(Stored items)

(begin)

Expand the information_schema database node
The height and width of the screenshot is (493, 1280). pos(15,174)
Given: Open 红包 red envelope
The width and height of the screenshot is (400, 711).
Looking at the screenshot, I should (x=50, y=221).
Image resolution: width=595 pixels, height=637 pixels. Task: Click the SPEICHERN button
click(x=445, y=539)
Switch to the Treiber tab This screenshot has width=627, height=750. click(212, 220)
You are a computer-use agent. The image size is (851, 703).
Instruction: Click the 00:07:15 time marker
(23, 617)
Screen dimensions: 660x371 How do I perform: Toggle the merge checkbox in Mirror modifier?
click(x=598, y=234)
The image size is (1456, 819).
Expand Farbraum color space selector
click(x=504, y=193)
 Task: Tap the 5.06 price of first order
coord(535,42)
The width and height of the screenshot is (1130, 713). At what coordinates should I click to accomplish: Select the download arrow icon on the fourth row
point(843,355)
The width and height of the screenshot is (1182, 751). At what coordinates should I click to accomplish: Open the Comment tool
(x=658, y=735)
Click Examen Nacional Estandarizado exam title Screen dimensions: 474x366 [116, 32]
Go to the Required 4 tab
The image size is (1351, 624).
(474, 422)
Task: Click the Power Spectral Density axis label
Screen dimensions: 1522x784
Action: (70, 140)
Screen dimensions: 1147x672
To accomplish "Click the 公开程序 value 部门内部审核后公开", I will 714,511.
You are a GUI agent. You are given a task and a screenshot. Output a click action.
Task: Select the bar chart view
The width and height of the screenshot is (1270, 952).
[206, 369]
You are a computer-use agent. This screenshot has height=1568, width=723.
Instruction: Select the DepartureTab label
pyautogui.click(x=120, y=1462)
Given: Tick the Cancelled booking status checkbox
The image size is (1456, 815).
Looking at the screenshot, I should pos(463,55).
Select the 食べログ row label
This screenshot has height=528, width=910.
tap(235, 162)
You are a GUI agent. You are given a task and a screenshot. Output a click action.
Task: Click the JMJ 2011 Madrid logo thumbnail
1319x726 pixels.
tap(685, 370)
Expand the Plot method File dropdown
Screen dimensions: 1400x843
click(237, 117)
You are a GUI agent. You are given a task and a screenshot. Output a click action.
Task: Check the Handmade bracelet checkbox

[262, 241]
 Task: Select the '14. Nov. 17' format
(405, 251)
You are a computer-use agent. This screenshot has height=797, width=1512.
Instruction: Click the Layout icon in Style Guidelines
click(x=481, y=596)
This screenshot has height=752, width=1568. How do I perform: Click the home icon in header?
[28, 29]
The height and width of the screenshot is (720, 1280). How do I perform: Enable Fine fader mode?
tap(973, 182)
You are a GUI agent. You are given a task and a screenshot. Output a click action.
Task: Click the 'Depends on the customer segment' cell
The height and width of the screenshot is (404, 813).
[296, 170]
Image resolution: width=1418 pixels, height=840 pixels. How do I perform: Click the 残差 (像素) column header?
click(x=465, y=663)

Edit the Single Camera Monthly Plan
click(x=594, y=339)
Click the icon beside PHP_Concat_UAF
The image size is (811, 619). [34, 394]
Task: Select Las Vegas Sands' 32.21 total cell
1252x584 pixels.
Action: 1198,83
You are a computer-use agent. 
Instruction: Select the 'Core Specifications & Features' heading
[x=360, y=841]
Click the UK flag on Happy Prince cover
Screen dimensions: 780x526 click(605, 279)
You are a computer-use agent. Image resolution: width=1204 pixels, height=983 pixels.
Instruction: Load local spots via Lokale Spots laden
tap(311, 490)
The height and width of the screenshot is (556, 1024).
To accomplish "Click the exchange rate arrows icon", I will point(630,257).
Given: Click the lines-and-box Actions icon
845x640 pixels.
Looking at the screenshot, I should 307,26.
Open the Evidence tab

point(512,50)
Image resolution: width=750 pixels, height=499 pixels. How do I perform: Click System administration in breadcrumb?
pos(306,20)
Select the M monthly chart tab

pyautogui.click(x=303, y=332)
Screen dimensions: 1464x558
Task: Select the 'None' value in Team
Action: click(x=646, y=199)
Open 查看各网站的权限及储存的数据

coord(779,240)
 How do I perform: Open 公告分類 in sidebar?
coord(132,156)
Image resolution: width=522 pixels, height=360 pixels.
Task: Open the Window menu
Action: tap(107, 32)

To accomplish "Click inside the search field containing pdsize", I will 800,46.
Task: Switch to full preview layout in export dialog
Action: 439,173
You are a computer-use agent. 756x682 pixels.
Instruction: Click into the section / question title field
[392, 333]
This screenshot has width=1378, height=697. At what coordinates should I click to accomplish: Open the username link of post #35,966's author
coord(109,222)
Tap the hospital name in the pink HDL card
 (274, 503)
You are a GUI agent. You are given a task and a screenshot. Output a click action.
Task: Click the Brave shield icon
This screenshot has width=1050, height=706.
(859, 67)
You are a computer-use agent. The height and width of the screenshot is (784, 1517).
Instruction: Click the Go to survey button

(end)

▶ [EXERCISE DETAILS]: Output the stretch of data from the line containing "has height=797, width=1512." through the line containing "[x=360, y=841]" as a numbered list, leaving out blank lines.

▶ [REPLY TO THE TASK]:
1. You are a computer-use agent. This screenshot has height=797, width=1512.
2. Instruction: Click the Layout icon in Style Guidelines
3. click(x=481, y=596)
4. This screenshot has height=752, width=1568. How do I perform: Click the home icon in header?
5. [28, 29]
6. The height and width of the screenshot is (720, 1280). How do I perform: Enable Fine fader mode?
7. tap(973, 182)
8. You are a GUI agent. You are given a task and a screenshot. Output a click action.
9. Task: Click the 'Depends on the customer segment' cell
10. The height and width of the screenshot is (404, 813).
11. [296, 170]
12. Image resolution: width=1418 pixels, height=840 pixels. How do I perform: Click the 残差 (像素) column header?
13. click(x=465, y=663)
14. Edit the Single Camera Monthly Plan
15. click(x=594, y=339)
16. Click the icon beside PHP_Concat_UAF
17. The image size is (811, 619). [34, 394]
18. Task: Select Las Vegas Sands' 32.21 total cell
19. 1252x584 pixels.
20. Action: 1198,83
21. You are a computer-use agent. 
22. Instruction: Select the 'Core Specifications & Features' heading
23. [x=360, y=841]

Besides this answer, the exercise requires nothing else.